I leaned into those practices I started in therapy. I also discovered new practices that changed my life, none more than breathwork. I invested in working with a Reiki healer. I became mostly vegan and stopped drinking. I integrated sound healing. I did a ton of shadow work. I developed a dialogue with the universe. I walked in nature daily to connect and ground. I experimented with EFT tapping, hypnotherapy, shamanic healing, plant medicine, psychics, somatic massage... the list goes on. I really was open to everything and anything. I poured all of my energy into being of service to my family and myself.


During those months, I had incredibly beautiful moments of connection with people, with the universe, with myself - learning to trust all of the above.


I practiced boundaries in the most stressful of situations; I practiced communicating my emotions; I practiced acceptance, duality, and acknowledging my anger and pain; I practiced slowing down and rest; and, I practiced making healthy decisions.


I healed parts of my relationships with family, in a really meaningful way. I healed my nervous system and cortisol levels. My physical appearance changed, my anxiety and depression lessened (and I developed better systems for managing them). My confidence increased. I felt real and deep self-love for the first time.


Some of the practices stuck and I still work with them today, and some were good experiences that I don’t need to repeat. But, largely, everything helped in its own way.

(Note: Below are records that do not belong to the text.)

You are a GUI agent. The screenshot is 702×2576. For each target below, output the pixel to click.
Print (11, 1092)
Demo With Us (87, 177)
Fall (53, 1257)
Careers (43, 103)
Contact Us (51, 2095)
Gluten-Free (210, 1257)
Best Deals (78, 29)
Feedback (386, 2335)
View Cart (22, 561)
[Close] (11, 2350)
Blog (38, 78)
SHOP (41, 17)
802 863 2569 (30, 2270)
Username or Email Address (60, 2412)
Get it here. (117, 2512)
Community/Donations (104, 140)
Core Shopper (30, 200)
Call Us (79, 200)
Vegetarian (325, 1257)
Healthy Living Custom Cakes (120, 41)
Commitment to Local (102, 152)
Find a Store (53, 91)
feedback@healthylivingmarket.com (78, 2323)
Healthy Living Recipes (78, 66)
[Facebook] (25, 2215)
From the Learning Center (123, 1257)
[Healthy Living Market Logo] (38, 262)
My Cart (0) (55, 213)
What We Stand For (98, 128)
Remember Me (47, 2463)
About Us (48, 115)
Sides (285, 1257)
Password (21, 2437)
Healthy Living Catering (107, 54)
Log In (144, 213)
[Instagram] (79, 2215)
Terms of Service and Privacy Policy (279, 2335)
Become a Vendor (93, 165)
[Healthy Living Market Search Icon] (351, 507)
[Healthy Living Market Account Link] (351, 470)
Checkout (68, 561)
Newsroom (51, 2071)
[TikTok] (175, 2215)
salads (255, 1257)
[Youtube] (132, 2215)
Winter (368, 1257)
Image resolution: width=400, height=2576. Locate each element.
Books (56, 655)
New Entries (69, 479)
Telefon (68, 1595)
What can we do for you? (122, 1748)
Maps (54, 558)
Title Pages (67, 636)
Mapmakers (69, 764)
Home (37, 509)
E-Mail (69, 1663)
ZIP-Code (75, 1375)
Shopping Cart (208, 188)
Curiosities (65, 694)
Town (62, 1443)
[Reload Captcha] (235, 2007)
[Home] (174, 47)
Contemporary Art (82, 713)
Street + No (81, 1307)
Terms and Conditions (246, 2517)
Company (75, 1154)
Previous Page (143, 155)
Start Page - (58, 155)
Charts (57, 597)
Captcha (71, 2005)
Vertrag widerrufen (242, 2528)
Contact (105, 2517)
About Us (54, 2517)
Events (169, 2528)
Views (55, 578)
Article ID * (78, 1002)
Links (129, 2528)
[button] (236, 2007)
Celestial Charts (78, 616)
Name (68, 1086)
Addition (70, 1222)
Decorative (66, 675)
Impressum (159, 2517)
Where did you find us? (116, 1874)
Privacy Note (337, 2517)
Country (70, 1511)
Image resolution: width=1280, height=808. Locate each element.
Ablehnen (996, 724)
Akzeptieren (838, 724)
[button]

I wish I knew going in what feels obvious now: emotions can get stuck in your body; if you, like I, repressed a lot as a coping mechanism, you have a lot to release and feel by the time you’re ready to face them.


Seven months after the terminal diagnosis, my loved one went into spontaneous remission. I was honestly unprepared and overwhelmed by the miracle. And, I learned another important lesson: as quickly as everything can change for the worst, it can just as quickly change for the better.


Today, they are healthy and living a more fulfilling life... and, so am I.


I moved a few months later. And, then began the second phase... face your fears.